I eventually left my company and dissolved it because I tired of the lifestyle, I’m back in college now and studying hard! I hold an active Real Estate License and am really focused on not only this blog but my Modeling and Acting Career (Links to my work posted below), I also am writing a book on “Improving Your Social Skills and Having a Dope Life While Having a Disability/Anxiety/Depression”, as well as serving on my hometown’s Planning Policy Commission and as Vice-President of my College’s chapter of Young Americans for Liberty.
I started this blog to serve as an Idea, A Vision and an Inspirational Spark to those who suffer from the same condition as me (as well as any Chronic Illness and Pain/Body Change that has marked you different).
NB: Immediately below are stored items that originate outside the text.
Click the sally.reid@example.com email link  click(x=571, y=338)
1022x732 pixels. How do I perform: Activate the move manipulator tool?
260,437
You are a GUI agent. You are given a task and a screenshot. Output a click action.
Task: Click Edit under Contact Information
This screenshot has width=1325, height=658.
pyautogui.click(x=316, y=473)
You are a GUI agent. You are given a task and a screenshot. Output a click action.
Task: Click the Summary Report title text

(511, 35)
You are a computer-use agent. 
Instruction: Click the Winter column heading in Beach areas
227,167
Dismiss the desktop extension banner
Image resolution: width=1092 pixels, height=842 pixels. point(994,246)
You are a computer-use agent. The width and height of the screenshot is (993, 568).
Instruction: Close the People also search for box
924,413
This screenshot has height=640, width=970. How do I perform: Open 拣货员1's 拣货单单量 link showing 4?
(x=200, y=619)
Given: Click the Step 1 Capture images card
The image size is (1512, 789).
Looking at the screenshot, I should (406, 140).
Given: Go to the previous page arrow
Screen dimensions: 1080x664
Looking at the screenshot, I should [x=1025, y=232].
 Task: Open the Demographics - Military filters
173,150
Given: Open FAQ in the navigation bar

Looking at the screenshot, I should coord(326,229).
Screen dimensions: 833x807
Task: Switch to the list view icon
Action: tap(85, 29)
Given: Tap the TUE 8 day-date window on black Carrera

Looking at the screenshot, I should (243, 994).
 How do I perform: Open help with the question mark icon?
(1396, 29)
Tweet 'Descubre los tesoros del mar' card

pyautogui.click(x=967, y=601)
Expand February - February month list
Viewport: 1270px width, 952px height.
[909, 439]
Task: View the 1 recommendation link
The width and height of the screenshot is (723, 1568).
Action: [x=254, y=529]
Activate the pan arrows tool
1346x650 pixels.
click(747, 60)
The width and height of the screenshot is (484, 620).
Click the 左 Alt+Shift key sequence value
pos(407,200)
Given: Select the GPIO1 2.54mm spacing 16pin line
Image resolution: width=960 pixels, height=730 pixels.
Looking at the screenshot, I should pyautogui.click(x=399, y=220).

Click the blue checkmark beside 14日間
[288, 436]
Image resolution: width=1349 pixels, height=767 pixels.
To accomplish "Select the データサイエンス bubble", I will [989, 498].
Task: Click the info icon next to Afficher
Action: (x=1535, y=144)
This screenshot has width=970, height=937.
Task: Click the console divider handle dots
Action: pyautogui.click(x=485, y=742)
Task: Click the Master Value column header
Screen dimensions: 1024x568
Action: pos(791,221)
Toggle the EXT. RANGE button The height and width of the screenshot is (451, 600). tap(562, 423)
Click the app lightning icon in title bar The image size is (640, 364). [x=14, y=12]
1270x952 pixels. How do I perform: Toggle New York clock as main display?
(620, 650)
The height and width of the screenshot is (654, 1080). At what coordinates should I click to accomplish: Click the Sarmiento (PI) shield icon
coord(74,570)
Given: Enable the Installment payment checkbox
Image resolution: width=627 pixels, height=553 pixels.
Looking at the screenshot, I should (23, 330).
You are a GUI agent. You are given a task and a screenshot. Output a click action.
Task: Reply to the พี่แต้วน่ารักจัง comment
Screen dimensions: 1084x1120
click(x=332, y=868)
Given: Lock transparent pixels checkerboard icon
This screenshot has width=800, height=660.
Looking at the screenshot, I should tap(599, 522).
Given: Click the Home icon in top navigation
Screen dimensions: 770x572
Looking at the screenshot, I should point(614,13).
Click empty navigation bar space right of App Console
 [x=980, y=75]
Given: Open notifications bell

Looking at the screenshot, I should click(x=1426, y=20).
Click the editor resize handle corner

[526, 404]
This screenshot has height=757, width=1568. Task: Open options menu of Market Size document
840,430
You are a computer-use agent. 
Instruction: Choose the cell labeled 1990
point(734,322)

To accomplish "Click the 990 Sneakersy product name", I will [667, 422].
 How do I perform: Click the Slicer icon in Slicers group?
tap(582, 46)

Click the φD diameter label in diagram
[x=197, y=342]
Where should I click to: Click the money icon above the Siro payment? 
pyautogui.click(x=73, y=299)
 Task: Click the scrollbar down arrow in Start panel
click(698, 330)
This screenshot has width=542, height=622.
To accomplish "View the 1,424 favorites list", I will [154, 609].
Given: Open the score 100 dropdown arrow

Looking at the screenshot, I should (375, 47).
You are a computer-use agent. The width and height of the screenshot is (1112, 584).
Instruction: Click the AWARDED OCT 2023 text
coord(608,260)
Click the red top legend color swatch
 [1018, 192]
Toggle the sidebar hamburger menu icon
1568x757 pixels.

I was invisible in high school, none of my peers or teachers gave two shits about me or ever bothered to find out why I was the way that I was (skipping class all the time and getting into trouble), if I’d had a mentor back then things could have been different; but somehow God has helped me find my own way and I want to be a mentor to all those that are suffering like I was and feeling alone. Even today I kick ass at getting great grades, having awesome friends that are there for me 100%, getting all kinds of good modeling gigs, going to dope parties (where just last week the new Party Address King called me “The OG of WA Parties”) and still dating super amazing babes that find me attractive for me (I’m very straightforward and direct about having my bag).
I have a Vision where people with Anxiety/Depression/Disabilities are no longer looked at as “different”, I want to destroy the cultural taboos we have on certain diseases. Maybe I don’t have the brain power to cure things like Chron’s Disease or fixing our fragile minds (though that’s not to say I won’t bloody try!), but I CAN show people that it’s not even just a normal life you can live having Anxiety/Depression/Disabilities; it’s actually a DOPE life and you can have SWAG! Ostomy Bag Swag that is ;), Fortis Et Cauteriatam Habentium Animas Cicatrices!